Complexities in Human-Environment Interactions Working Group

If you are studying any aspect of human-environment interactions, or interested in applying complex systems theory with agent-based modeling (ABM) techniques to your research, please join our weekly discussion group. We have been running a student workshop for a few terms, and we will continue meeting this term!

Coupled human and natural systems (CHANS) are an integrated framework from which many urgent questions such as sustainability, climate change, risk management, social innovation, and human well-beings, can be answered. As a complex system it has non-linear dynamics with thresholds, feedback, heterogeneity, and cross-scale effects, which often result in surprising patterns.

ABM is a powerful tool to represent individual behaviors and to form aggregated outcomes that traditional methods often neglect. It provides insights and knowledge of CHANS by investigating the interactions between human actors and the environment.

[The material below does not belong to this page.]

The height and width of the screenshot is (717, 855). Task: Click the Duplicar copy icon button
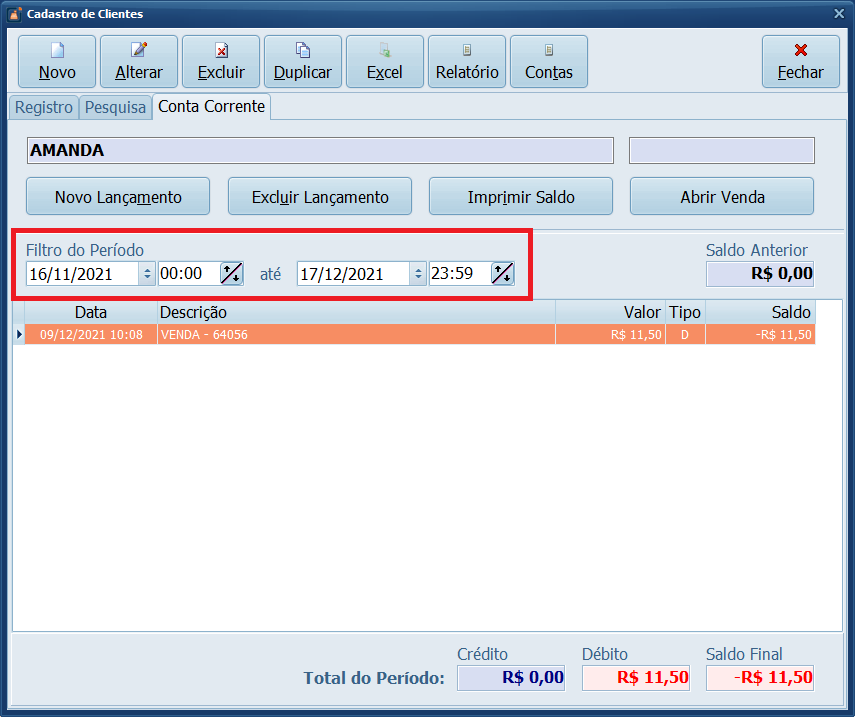303,62
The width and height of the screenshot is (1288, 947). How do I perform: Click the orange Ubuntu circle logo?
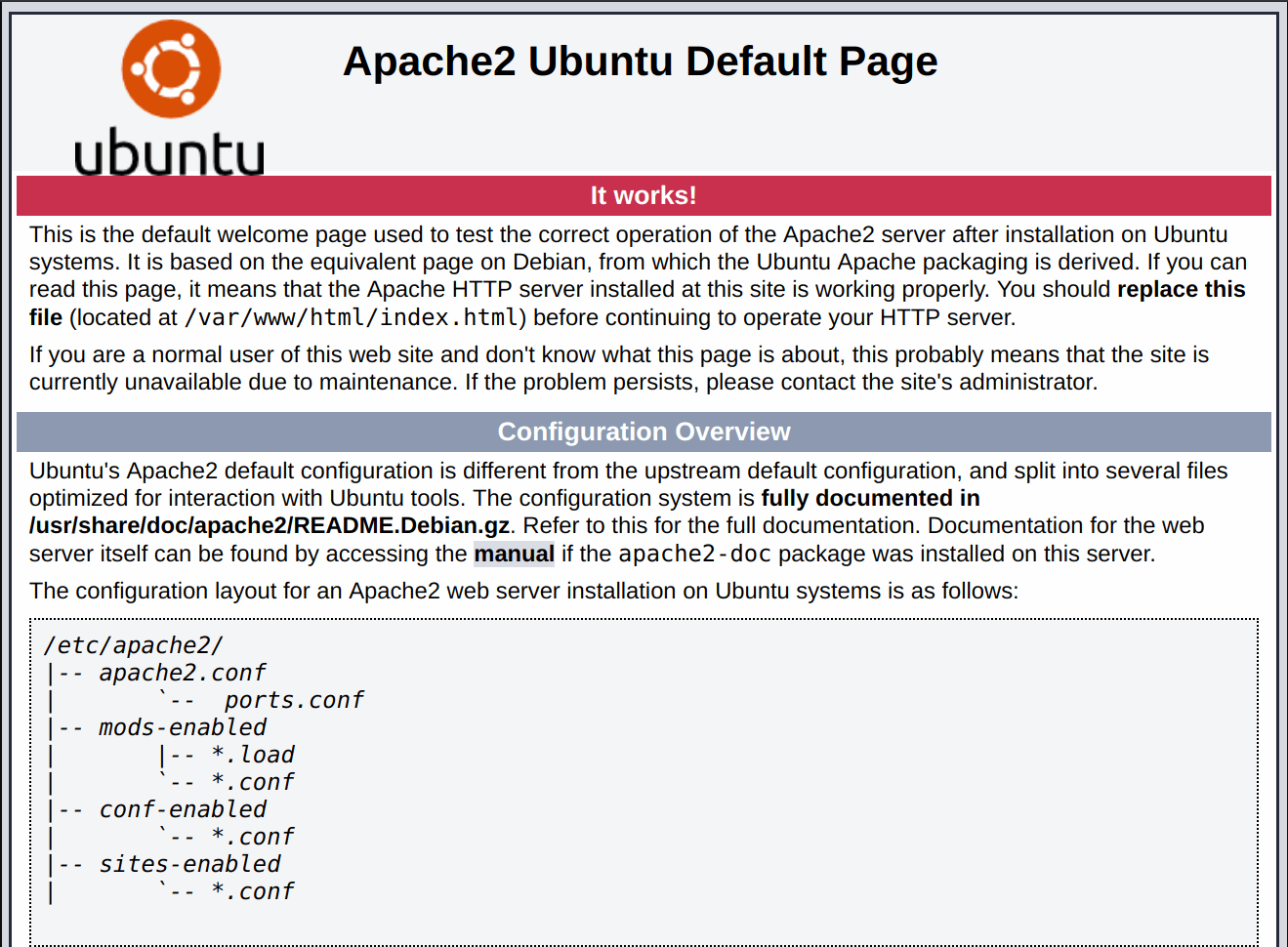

The previous focus of our working group is how to use ABM in CHANS, and we decide to move beyond ABM implementation to the more general topic of the complexity of CHANS with an emphasis on ABM this term.

Here is some additional information about this group and how to participate:

Who can participate: any graduate/undergraduate/postdocs from a wide range of research fields, including geography, biology, urban planning, transportation system design, economics, computer science, and theoretical physics.

Meeting time: (Winter 2016): Fridays 12-1pm

Meeting format: 20 minutes presentation from one participant and following by 40 minutes discussion.

Location (Winter 2016): EV3-4268

How to join: please contact info[at] and identify your field, academic level, and research interests with CHANS or ABM.

Examples of CHANS and ABM:

1) Complexity of Coupled Human and Natural Systems, Jianguo Liu et al. Science 317, 1513 (2007)

2) SLUCE project: Spatial Land Use Change and Ecological Effects

3) NetLogo (a popular ABM platform):

4) Digging into Data Research: MIRACLE,

5) Segregation Model: one of the easiest and earliest models to explain “tipping” in macro behaviors in social situations from a large quantity of individuals. Micromotives and Macrobehavior, Schelling 1969.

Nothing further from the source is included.